By: Lisa Koning - Updated: 6 Sep 2012 | comments*Discuss
What Are Key Performance Indicators?

Successful businesses have a mission; strategic objectives to help guide and shape the business and to help achieve the required results. The senior management team define a mission statement and objectives are then formulated to support the mission. The business then focuses on working as a whole to achieve these objectives.

But having objectives isn’t enough to ensure their achievement. Progress towards objectives needs to be monitored to ensure the business is still on track, and if not, remedy action can be taken.
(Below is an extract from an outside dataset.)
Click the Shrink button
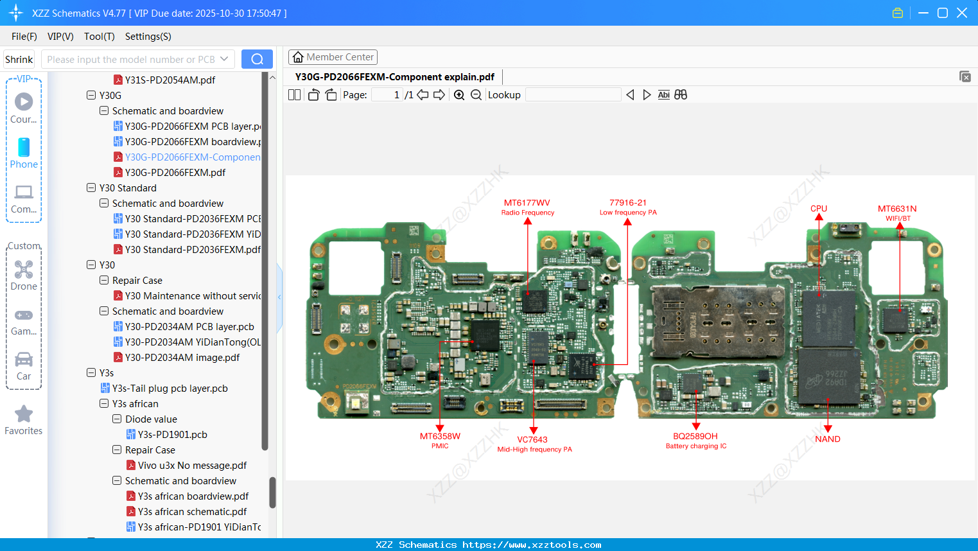 coord(19,58)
Key Performance Indicators, or KPIs, are the key factors that indicator the health of the business and its ability to meet its objectives and mission. Originally developed in the 1960’s, by a team at McKinsey, the concept of KPIs was to identify and monitor the factors most critical to the success of the business, and therefore giving the business the ability to build and sustain a competitive advantage.

By understanding what are the key factors for success, these can then in turn be measured. KPIs are therefore a set of metrics that a business can use to assess its likelihood of meeting its mission.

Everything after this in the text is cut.